Затем он выжидающе посмотрел на Мортье. Ответ маршала, ничуть не похожего на дамского любезника-типичный военный, видный мужчина с квадратным подбородком, длинным носом и крошечным ртом, — прозвучал как ответ всей армии. Мортье начал с того. чем кончил Макдональд. Он тоже решил удалиться в своё поместье. Он просит об отставке, но надеется, что король даст ему указания, как действовать в дальнейшем, после отъезда его величества.

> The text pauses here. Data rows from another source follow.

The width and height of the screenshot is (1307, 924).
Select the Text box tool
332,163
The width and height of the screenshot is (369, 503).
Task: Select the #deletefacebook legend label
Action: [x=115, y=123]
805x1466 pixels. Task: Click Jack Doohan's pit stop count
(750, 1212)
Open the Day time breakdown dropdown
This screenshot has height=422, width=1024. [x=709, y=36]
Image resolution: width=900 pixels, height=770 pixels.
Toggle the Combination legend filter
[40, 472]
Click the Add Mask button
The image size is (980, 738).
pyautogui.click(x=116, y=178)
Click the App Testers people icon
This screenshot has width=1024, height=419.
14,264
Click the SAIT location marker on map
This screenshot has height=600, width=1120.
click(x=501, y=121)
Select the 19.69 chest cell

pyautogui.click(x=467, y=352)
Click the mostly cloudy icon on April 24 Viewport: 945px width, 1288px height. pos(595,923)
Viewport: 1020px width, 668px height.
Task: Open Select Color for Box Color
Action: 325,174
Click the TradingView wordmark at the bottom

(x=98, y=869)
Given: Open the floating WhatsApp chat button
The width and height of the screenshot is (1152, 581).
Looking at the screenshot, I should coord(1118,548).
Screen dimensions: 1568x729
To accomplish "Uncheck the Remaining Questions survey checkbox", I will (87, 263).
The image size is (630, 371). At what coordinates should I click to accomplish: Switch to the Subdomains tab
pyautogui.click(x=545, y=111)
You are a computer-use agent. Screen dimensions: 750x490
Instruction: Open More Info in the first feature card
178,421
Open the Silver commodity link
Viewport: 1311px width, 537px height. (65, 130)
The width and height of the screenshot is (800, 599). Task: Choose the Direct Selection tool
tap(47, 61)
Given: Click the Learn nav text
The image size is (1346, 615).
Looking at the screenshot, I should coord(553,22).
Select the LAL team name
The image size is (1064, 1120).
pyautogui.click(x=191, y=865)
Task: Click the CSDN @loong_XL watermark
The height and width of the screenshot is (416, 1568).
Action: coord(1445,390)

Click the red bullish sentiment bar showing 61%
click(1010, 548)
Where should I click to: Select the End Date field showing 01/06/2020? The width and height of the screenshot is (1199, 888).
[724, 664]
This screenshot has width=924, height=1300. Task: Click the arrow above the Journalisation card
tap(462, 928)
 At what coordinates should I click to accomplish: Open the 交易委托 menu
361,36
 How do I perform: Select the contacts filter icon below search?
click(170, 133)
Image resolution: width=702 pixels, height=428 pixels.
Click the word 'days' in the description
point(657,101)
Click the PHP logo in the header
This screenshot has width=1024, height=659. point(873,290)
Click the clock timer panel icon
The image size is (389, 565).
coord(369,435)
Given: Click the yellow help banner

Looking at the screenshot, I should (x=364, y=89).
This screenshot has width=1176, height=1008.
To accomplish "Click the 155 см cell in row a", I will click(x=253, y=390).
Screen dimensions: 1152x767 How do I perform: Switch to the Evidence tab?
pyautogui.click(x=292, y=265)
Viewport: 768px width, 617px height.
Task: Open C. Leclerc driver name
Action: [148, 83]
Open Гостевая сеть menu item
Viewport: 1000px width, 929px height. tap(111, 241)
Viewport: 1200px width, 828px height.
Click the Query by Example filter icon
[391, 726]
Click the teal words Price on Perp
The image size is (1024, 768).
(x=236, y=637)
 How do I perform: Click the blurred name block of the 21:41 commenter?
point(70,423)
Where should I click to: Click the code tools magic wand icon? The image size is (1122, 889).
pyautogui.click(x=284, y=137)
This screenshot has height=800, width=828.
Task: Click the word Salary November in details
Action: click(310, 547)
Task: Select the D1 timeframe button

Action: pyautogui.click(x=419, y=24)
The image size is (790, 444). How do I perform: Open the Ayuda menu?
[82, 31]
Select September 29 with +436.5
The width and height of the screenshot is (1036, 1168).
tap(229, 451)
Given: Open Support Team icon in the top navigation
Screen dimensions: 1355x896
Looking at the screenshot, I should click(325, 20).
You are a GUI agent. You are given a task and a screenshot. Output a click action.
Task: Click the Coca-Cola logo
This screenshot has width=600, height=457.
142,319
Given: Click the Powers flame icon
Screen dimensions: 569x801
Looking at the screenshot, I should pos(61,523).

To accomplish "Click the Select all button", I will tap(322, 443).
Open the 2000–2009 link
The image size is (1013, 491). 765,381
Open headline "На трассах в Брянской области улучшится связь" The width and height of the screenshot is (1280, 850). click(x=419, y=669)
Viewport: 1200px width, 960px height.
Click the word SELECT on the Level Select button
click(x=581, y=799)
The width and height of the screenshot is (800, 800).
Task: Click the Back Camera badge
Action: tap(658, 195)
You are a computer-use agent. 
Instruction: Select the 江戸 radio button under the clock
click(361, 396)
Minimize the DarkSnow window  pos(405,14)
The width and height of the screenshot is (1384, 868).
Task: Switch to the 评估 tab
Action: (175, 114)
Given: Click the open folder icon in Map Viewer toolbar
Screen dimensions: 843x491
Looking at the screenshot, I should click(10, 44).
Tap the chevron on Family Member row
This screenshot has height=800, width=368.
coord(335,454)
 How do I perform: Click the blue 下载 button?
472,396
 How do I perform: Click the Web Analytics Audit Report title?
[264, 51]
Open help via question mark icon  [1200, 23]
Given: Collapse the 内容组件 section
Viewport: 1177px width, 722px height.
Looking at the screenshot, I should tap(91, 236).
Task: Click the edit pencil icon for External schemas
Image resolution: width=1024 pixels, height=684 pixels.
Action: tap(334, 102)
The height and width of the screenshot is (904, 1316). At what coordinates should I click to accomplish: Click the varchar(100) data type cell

На сей раз Людовик XVI11 и бровью не повёл. Этот монарх отличался быстротой соображения, столь же поразительной, как и неустойчивость его решений. Ах, так? Хорошо, он включится в игру. Важно, чтобы действия Мортье нельзя было истолковать как неподчинение. Не надо особой сообразительности, дабы понять, к чему это может привести: лучше заранее выдать ему вексель, а затем сказать, что маршал действовал, мол, согласно его, короля, приказу. Надо же подготовить себе возвращение.
Историки, утверждающие, что Людовик XVIII был великим королём, возможно, в этом смысле не так уж далеки от истины.
— Если обстоятельствами вы будете вынуждены, — сказал король, напирая на последнее слово и сопровождая его улыбкой, — приколоть к вашей шляпе другую кокарду, пожалуйста, но в сердце своём вы навсегда сохраните мою кокарду и, уверен, при случае опять приколете её…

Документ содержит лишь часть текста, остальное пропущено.